The paper fills a clear gap by proposing a differentially private version of instrumental variable regression. The formulation is simple and technically consistent, combining a two-stage gradient procedure with zCDP-based privacy guarantees. The analysis provides non-asymptotic convergence bounds for $\beta$ (the regression parameter of interest) that decompose statistical, optimization, and privacy errors, making the results partially interpretable. The privacy proof is correct and applies zCDP effectively to handle iterative updates. The experiments, though limited, support the theoretical claims and clearly show the predicted privacy–accuracy and overfitting behavior (from Figure 2). The writing is clear, notation consistent, and the argument proceeds logically from setup to results.
**Untuned step-sizes and incomplete convergence analysis (major weakness)**
The paper provides only upper bounds for the step sizes \(\eta\) and \(\alpha\) ). These conditions ensure convergence in principle but leave the question of the optimal step-sizes open. As a result, the convergence theorem lacks interpretability: there are too many definitions, and not all of them depend on just problem dependent parameters. This limitation gives the impression that the analysis has not been fully worked out. A sharper result would express convergence explicitly in terms of well-defined problem constants and privacy noise scales. Since this is the main contribution of the paper, and the algorithm itself is not very surprising, I am inclined to reject the paper in its current form. I would like to see a fully worked out, non-asymptotic convergence guarantee before I can recommed acceptance. If it is hard to tune all the parameters for a high probability guarantee, can the authors atleast provide one for an in expectation result?
**Limited baselines**
The experiments lack comparison with simple private 2SLS variants, such as perturbing sufficient statistics or applying output perturbation (which were indeed discussed in the paper while providing a survey of related methods). Including such baselines would help quantify the benefit of the proposed algorithm beyond intuitive reasoning.

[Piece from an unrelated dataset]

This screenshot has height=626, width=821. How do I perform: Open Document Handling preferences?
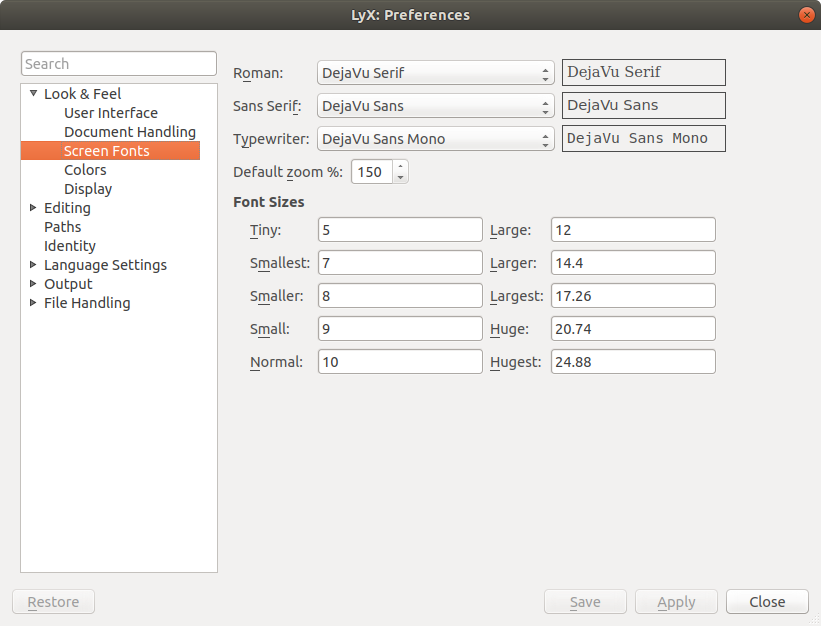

**Non-private performance gap**
Even without privacy, the estimator remains slower than classical 2SLS, introducing an additional factor in the rate. The paper acknowledges this but does not explain what causes this.
1. Can the authors report the privacy levels used in all experiments in terms of the standard $(\epsilon, \delta)$-DP, in addition to $\rho$-zCDP, so that readers can directly compare privacy strengths with prior work?
2. Can the step sizes be tuned or derived in a way that yields an explicit non-asymptotic convergence guarantee depending only on problem parameters (e.g., Lipschitz constants or curvature), rather than through broad stability bounds?
3. Would it be possible to consider a stochastic variant of the algorithm, where each optimization step uses a new sample so that $T$ and $n$ are coupled? This might lead to a simpler and more interpretable result, since the trade-offs between optimization and generalization would coincide. It could also remove the “overfitting” behavior seen in Figure 2, where the error decreases and then rises as $T$ grows. This is not a major issue, but it could better bring other aspects such as the utility-privacy trade-off on the centerstage.
4. The motivation for the IVaR setup remains somewhat unclear. Can the authors give concrete examples of real situations where one can actually observe or construct the full dataset $(z, x, y)$ required for the two-stage regression? In settings where the true causal graph is unknown, how can one justify the validity of Assumptions 1 and 2? Some discussion or examples of practical data sources would help clarify this premise. |
Lightly AI-edited |
|
Differentially Private Two-Stage Gradient Descent for Instrumental Variable Regression |
Soundness: 3: good
Presentation: 3: good
Contribution: 3: good
Rating: 6: marginally above the acceptance threshold
Confidence: 2: You are willing to defend your assessment, but it is quite likely that you did not understand the central parts of the submission or that you are unfamiliar with some pieces of related work. Math/other details were not carefully checked. |
The paper proposes a differentially private estimator for (a specific formulation of) instrumental-variable regression. The paper suggests noisy gradient descent, in which the key parameters $\Theta$ (a matrix) and $\beta$ (a vector) are updated at each round using a noisy gradient measurement. THe paper gives natural conditions under which this algorithm provably converges (and also provides bounds on its error in estimating the vector $\beta$).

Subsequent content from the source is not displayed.